Unfortunately this still does not work. I get the following error:

  File "/Users/fischert/mambaforge/envs/salient-event-vpr/lib/python3.9/site-packages/torch/nn/modules/module.py", line 1604, in load_state_dict
    raise RuntimeError('Error(s) in loading state_dict for {}:\n\t{}'.format(
RuntimeError: Error(s) in loading state_dict for Module:
    Unexpected key(s) in state_dict: "pool.lastfc.weight". 

Indeed there is no reference to lastfc in https://github.com/Nanne/pytorch-NetVlad. Could you please provide the full code that you used for the NetVLAD pooling layer?
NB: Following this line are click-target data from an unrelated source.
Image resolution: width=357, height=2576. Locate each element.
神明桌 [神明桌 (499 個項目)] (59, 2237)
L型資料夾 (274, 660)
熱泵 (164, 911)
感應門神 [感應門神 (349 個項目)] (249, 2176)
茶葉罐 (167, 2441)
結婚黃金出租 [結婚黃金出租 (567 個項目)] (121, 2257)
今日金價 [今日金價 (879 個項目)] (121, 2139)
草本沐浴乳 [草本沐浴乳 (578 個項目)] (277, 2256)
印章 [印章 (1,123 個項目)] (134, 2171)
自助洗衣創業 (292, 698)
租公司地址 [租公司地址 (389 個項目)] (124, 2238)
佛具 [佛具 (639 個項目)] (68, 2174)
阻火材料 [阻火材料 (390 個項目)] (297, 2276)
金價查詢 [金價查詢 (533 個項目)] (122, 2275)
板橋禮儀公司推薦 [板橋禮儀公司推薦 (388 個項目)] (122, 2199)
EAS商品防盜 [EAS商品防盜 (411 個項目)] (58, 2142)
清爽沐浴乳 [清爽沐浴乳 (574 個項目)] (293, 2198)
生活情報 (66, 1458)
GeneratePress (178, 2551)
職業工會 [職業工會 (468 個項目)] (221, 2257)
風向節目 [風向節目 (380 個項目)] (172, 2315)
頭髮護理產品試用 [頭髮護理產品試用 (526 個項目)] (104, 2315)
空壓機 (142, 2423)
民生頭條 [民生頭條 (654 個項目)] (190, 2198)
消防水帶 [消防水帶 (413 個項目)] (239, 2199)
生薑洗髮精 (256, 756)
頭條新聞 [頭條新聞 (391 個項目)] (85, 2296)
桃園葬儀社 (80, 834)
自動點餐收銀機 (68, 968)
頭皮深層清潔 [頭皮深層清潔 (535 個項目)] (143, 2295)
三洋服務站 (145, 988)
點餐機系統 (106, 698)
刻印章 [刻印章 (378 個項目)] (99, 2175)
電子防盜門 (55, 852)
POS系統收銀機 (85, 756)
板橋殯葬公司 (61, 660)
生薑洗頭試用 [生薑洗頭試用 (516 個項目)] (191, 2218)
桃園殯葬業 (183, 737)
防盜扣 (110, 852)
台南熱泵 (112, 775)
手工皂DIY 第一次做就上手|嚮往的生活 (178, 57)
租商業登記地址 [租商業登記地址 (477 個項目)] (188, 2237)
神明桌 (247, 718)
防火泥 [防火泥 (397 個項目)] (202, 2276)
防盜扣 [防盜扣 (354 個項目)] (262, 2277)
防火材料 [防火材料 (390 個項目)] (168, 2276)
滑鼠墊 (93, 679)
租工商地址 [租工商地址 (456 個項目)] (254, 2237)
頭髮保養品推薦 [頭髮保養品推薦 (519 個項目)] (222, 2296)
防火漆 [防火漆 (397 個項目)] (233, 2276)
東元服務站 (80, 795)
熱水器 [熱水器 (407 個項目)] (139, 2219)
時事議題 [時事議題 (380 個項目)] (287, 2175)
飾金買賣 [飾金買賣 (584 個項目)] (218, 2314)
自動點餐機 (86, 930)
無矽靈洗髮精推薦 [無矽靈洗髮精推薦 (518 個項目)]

Tobias-Fischer commented 2 years ago

Hi Alex,

I guess another issue is that the fully connected layers need to be removed from the backbone - something similar to what is done in: https://github.com/Nanne/pytorch-NetVlad/blob/8f7c37ba7a79a499dd0430ce3d3d5df40ea80581/main.py#L392-L393

I would really appreciate if you could provide a full working example - a very brief code snippet that loads a handful of images and extracts the features for these images. I don't mind if the code is messy etc. If you do not want to share it here publicly, please drop me an email to tobias.fischer@qut.edu.au

Tobias-Fischer commented 2 years ago

I also just realised that you probably made some changes in https://github.com/Nanne/pytorch-NetVlad/blob/8f7c37ba7a79a499dd0430ce3d3d5df40ea80581/netvlad.py#L8-L12

As their __init__ does not accept an alpha, but in your code snippet above you pass an alpha. It would be great if you could provide the modified NetVLAD class with a complete working example :)

alexjunholee commented 2 years ago

Hi Tobi,

The alpha parameter is not used in the network, but I forgot to remove it from the initialization. And as you've observed the lastfc layer is added to the model. Sorry for missing out on these and causing an interruption.

Thanks for your continuous effort to reproduce the results, I will contact you by email with this issue from here. Thanks!

Tobias-Fischer commented 2 years ago

Thanks Alex, I'm looking forward to your email!

Tobias-Fischer commented 2 years ago

Your email got blocked from my uni account - could you please resend to info@tobiasfischer.info ?

alexjunholee commented 2 years ago

Sure!

Tobias-Fischer commented 2 years ago

Note that https://github.com/alexjunholee/EventVLAD/blob/main/networks/netvlad.py has now been updated, and that the other trick is to vlad = model.pool(image_encoding[:,:,np.newaxis,np.newaxis]) as opposed to vlad = model.pool(image_encoding).